Non è un segreto infatti rilevare che mentre la generalità dei nuovi bacini di sfruttamento è concentrata nelle Grandi Pianure – nel centro della nazione – le raffinerie sono invece concentrate sulla costa ed in particolare a Sud. Il viaggio è dunque lungo e contorto. Tra una discussione e l’altra sull’impatto ambientale e di costo di nuovi oleodotti, ciò che per il momento ha messo una pezza al problema è stato l’intensificarsi del traffico via terra, via fiume e soprattutto via treno, ma a costi superiori delle pipeline. Mentre la produzione aumentava ad un tasso di 700-800.000 barili/giorni in un anno, la capacità di trasporto via pipeline aumentava, nello stesso periodo, ad una tasso di 500.000 barili/giorno. Colli di bottiglia logistici esistono eccome, ed è anche questa la ragione per cui il prezzo di riferimento americano WTI – relativo al petrolio fisicamente “intrappolato” nel mercato nazionale – è sempre stato più basso di altri prezzi di riferimento internazionali, come ad esempio il Brent.
Il miglioramento della logistica interna – ottenuto con ingenti investimenti realizzati a tempo di record negli ultimi 3-4 anni – non ha però risolto completamente i problemi di marketing dello shale oil. Per due diverse ragioni: le limitazioni legislative all’esportazione di petrolio e la limitata capacità di assorbimento dello shale oil da parte delle raffinerie statunitensi.
L’esportazione di materie prime considerate scarse – ed in particolare il petrolio – è regolata da una legge del 1979 che rende difficile ai rivenditori ottenere le necessarie licenze. I produttori americani si sono però adattati, esportando semi-lavorati come benzine e diesel: negli ultimi anni le raffinerie americane hanno assorbito tutto lo shale oil che potevano, annullando in pochi anni le importazioni di greggio leggero da Nigeria ed Arabia Saudita e limitando fortemente quelle dal Venezuela e Messico. Hanno esportato prodotti in tutto il mondo – risultando seconde sole alle raffinerie russe – mentre in Europa le raffinerie erano – e sono – costrette a chiudere (anche i sauditi hanno aumentato enormemente la loro capacità di raffinazione negli ultimi tre anni, spostando quindi le loro entrate verso prodotti a maggiore valore aggiunto).

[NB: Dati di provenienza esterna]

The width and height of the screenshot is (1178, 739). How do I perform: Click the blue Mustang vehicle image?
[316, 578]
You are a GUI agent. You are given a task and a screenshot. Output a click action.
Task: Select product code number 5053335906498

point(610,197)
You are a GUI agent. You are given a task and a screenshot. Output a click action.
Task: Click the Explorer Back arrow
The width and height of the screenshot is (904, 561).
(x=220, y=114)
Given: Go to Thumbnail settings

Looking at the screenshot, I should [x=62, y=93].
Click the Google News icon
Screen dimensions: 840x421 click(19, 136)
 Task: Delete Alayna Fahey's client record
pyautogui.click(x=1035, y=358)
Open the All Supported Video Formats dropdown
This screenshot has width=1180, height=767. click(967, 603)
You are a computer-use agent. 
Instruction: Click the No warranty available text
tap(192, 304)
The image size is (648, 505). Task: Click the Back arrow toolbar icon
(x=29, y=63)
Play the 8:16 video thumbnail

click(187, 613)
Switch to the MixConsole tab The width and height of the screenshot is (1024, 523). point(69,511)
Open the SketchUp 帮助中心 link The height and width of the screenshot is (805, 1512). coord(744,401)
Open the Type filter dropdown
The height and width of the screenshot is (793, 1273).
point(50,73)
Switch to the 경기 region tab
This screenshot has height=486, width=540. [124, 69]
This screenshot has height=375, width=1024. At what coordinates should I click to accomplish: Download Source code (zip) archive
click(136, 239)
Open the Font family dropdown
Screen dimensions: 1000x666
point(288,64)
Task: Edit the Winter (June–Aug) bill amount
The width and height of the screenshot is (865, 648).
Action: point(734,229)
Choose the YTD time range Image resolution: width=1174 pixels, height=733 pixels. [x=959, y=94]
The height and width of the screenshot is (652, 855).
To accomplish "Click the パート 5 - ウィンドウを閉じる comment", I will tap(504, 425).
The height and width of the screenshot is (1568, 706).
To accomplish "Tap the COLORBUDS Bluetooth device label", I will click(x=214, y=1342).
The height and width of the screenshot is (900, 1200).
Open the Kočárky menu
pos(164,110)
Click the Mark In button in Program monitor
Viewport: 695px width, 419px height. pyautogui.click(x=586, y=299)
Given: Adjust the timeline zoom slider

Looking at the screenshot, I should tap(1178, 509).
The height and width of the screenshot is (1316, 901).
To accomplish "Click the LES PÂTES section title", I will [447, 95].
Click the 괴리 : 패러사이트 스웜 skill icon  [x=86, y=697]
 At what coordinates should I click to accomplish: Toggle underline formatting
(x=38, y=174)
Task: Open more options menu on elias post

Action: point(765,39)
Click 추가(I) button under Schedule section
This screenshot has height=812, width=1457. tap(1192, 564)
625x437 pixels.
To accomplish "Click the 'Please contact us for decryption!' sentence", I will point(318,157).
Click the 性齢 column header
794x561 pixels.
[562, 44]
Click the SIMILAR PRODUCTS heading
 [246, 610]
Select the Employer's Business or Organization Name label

Ma la capacità di assorbimento da parte delle raffinerie americane è limitata: esse sono infatti state costruite per trattare greggi pesanti e ad alto tenore di zolfo, mentre le qualità provenienti dai giacimenti di Eagle Ford e Bakken sono molto leggere. Nonostante gli investimenti eseguiti e programmati la capacità di raffinazione americana è aumentata di soli 300.000 barili/giorno.
L’esportazione dello shale oil è quindi una necessità per i produttori americani e lo scontro si è presto spostato a livello politico dove però si è anche impantanato dividendo i due partiti mainstream. In questo contesto si è inserito il crollo del prezzo internazionale del petrolio complicando enormemente la faccenda: questo vale sia se si crede che esso sia la conseguenza di una decisione politica USA (e/o saudita), sia se si crede all’effetto dell’eccesso di produzione rispetto ad una domanda internazionale calante. Per ora il fallimento ha riguardato solo piccoli produttori americani molto esposti finanziariamente e non ci sono segnali drastici di diminuzione degli investimenti in nuovi pozzi di fracking. Ma non si potrà andare avanti a lungo in queste condizioni, a meno di non rischiare di trasformare il boom dello shale oil in un totale fallimento.